Van Dongen dengan terampil menghindari gambar hitam-putih yang terlalu sederhana dari karakternya: semua orang berusaha mendapatkannya. Dia menarik pembaca ke dalam jaringan situasi sosial dan politik yang kompleks. Stabilitas tatanan kolonial yang telah lama mati terguncang oleh serangan-serangan itu, dan tindakan brutal yang diambil oleh pemerintah militer Belanda tampaknya tidak berdaya.

Novel grafis mengandalkan peta aneh dari pihak-pihak yang berkonflik dan orang-orang yang terlibat yang tidak dapat mengubah sejarah. Fakta bahwa sebagian besar karakter utamanya adalah orang Belanda tidak terlalu mengganggu kami karena mereka selalu memiliki ikatan emosional atau kekeluargaan dengan negara tersebut.

Dalam hal menggambar, salah satu eksponen line claire terbaik adalah Peter van Dongen “Tim and Struppy” Hergé. Orang Belanda itu percaya bahwa melalui adaptasi sempurna dari teknik menggambar yang santai ini, kejernihannya tidak tertandingi, sehingga hari ini dia juga (dengan Tune Berserique) Kolaborator Hergé, Edgar Pierre Jacobs, menciptakan serial “Blake and Mortimer” (paling baru “The Last Tiger Shark”).

Awalnya dibuat dalam warna sepia, abu-abu, dan hitam-putih, tampaknya agak besar: ini secara signifikan meningkatkan keterbacaan dan aksesibilitas cerita. Pada saat yang sama, “keeksotisan” subjek dan adegan yang harus diasumsikan oleh pembaca Eropa dilunakkan oleh palet warna yang tidak biasa dari Van Dongen dan Marlos Dekkers yang penuh warna. Bentang alam kepulauan Indonesia bermandikan cahaya redup yang sesuai dengan isi penyajian peristiwa.

READ  Lava mengalir dari gunung berapi Merapi di Indonesia
Tidak ada lukisan hitam putih

“Rambogan” adalah mahakarya yang meyakinkan pada level grafis dan struktur cerita. Penggambaran kolonialisme yang mendalam seperti itu relatif jarang terjadi dalam komik dan novel grafis (lihat Tom Trabosco dan Kongo Christian Perizin: Perjalanan Joseph Conrad ke Jantung Kegelapan pada 2013, yang mencela kolonialisme Belgia).

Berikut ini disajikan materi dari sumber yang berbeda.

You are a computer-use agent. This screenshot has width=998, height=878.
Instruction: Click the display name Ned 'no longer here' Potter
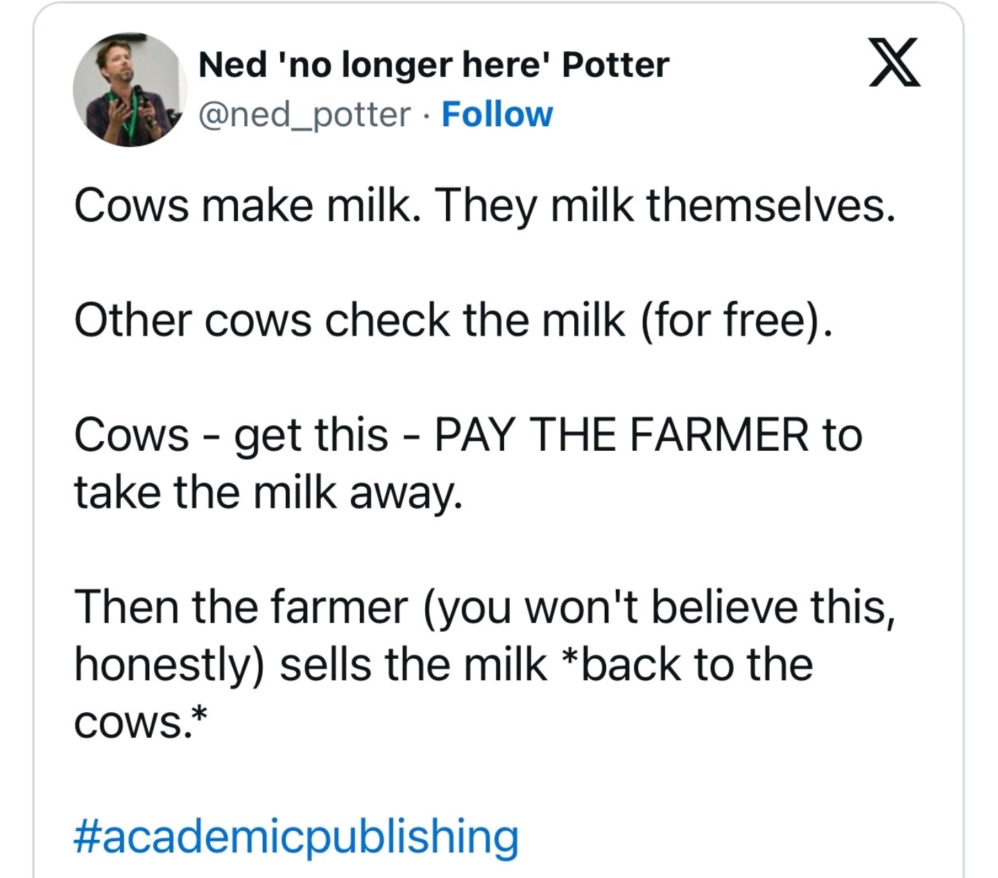[433, 65]
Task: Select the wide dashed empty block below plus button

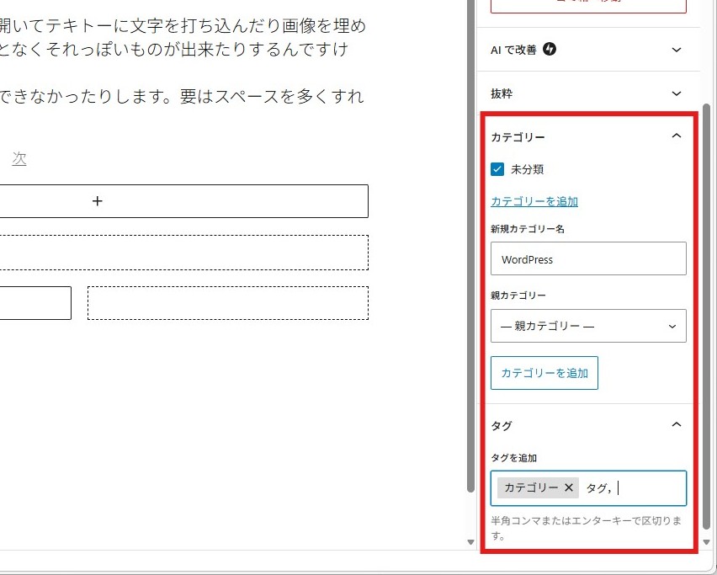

Van Dongen tidak mengagungkan sisi “ramboker” Indonesia yang tidak segan-segan melakukan kekerasan, juga tidak membanding-bandingkan cara-cara kriminal penguasa kolonial terdahulu, sikap angkuhnya terlihat jelas pada semua tokohnya.

Tidak semua aspek bahasa Indonesia diceritakan, van Dongen lebih suka menunjukkan daripada memberikan penjelasan. Seperti saat ini, Indonesia merupakan gabungan dari banyak kelompok etnis – Van Dongan tidak secara akurat dan lengkap mendokumentasikan koeksistensi dan oposisi orang Maluku, Sikh dan kelompok masyarakat lainnya.

Begitu pula masa depan Indonesia setelah kepergian Belanda, tatanan pascakolonial, tidak menjadi subjek novel grafis. Sebaliknya, Van Dongen melukiskan gambaran moral yang kompleks dari fase akhir dari hubungan kekerasan antara budaya yang berbeda. Dia menghindari tuduhan yang dangkal. Anda tidak bisa berharap banyak dari sebuah karya seni atau novel grafis. Siapa pun yang selesai membaca “Rambogan” tidak akan segera lupa.